Tracking Loss Limits: How Trailing Stop Orders Work

Trailing stop orders are an advanced tool for traders to automatically protect their profits while benefiting from upward trends. Unlike traditional stop orders, trailing stop orders dynamically adjust to price movements and are only triggered when the price falls by a predefined amount—whether expressed as a percentage or an absolute value.

The concept is especially valuable for traders who cannot constantly monitor their positions or are unsure of a realistic profit target. An activation price can also be set to determine when the trailing begins.
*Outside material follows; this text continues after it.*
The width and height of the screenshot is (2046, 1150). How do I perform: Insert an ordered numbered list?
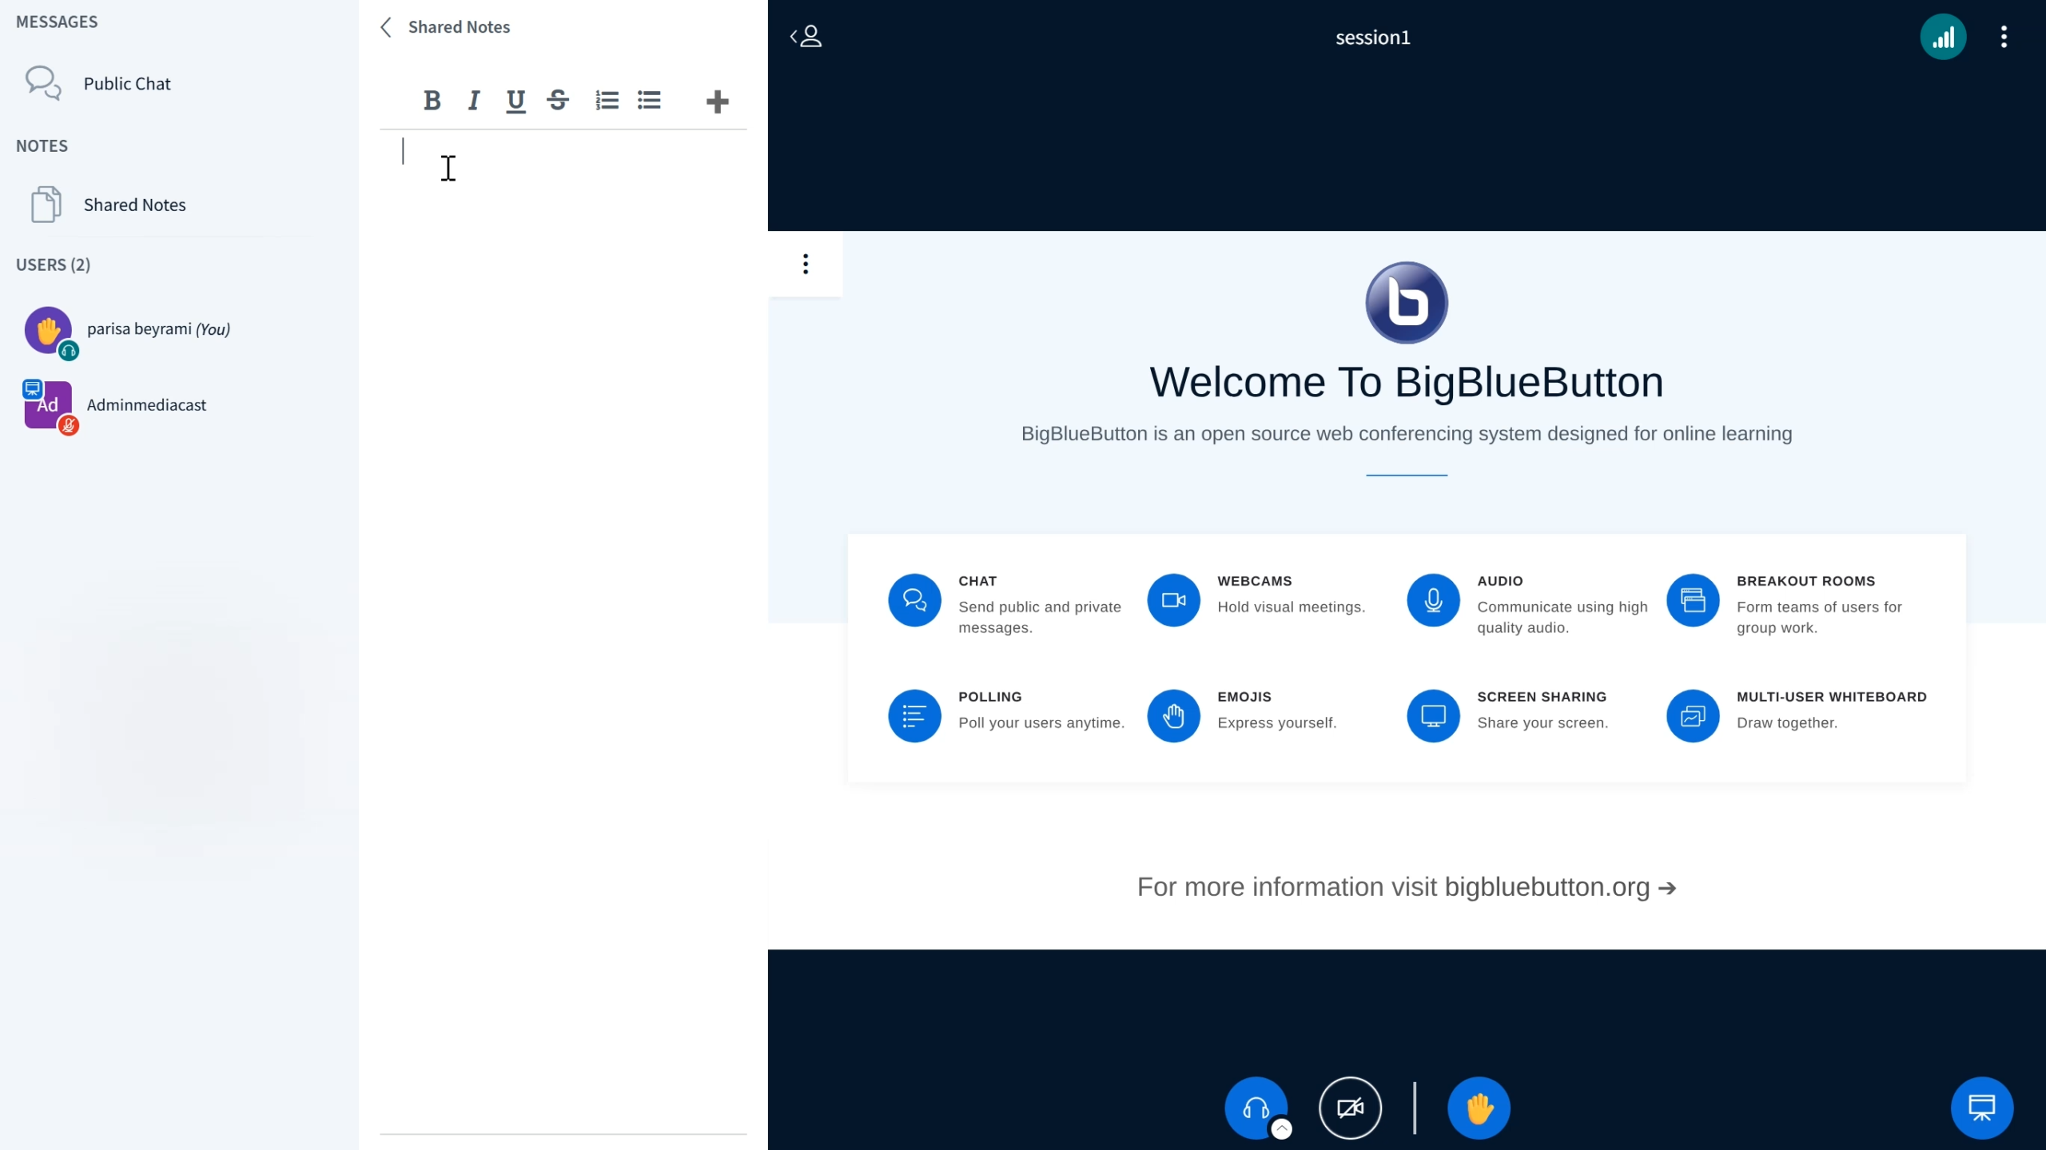607,101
Fixed Amount Model: Set Concrete Loss Limits

A trailing stop order in fixed mode provides clear numbers. Suppose you buy an asset at 100 USD and set a stop at 30 USD below the current market price.

Three possible scenarios:

  • Rapid decline: If the price drops directly to 70 USD, the order is triggered immediately, and your position is sold at market price.
  • Intermediate high without triggering: If the price rises to 150 USD and then falls to 130 USD, nothing happens—the mark of 120 USD (30 USD below the new high ) is not reached.
  • New high and trigger: If the price climbs to 200 USD and then drops by 30 USD to 170 USD, trailing is activated, and a sell order is placed.
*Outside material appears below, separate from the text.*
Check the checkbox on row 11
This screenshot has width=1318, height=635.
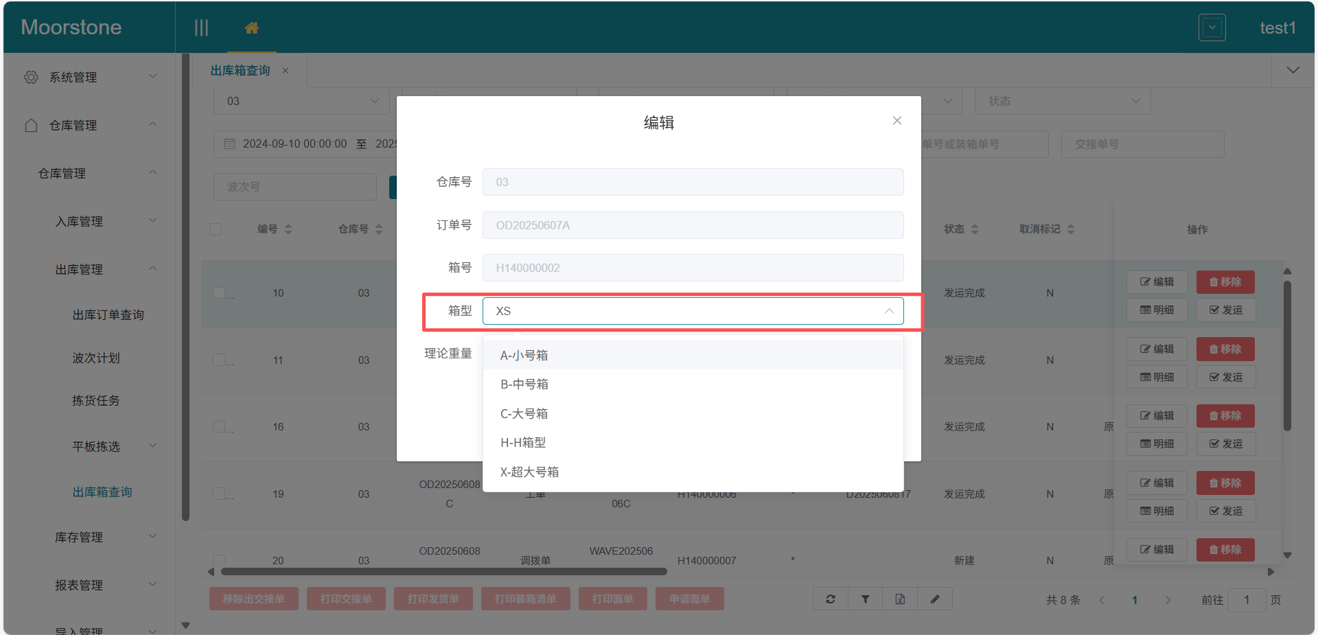(x=220, y=359)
Percentage Adjustment: Flexible Loss Limitation

The percentage model reacts proportionally to price movements. Start with an entry price of 100 USD and set a trailing stop order at 10 percent below the trading price.

Possible scenarios:

  • Immediate decline: A price drop to 90 USD (exactly 10% less) triggers the order and generates a market sell order.
  • Partial increase: If the price rises to 150 USD and then falls by only 7% to 140 USD, the order remains inactive. It would only trigger at 135 USD (10% below 150 USD).
  • Significant rise with trigger: If the price reaches 200 USD and falls by 10% to 180 USD, trailing is activated, and a sell order is generated at 180 USD.

Key Features When Using

Important to note:

Your held positions and available margin are not blocked as long as the trailing stop order is not triggered. Ensure sufficient liquidity is available to execute the market order upon trigger.

Various factors can prevent a flawless trigger: price limits, position restrictions, insufficient margin reserves, trading bans, or technical system issues. Even if the order is triggered correctly, there is still a possibility that the subsequent market order is not fully executed—similar to regular market orders. Open and unfilled orders can be viewed in your order management.

This risk management tool offers flexibility but also requires a basic understanding of your own risk appetite and the market environment.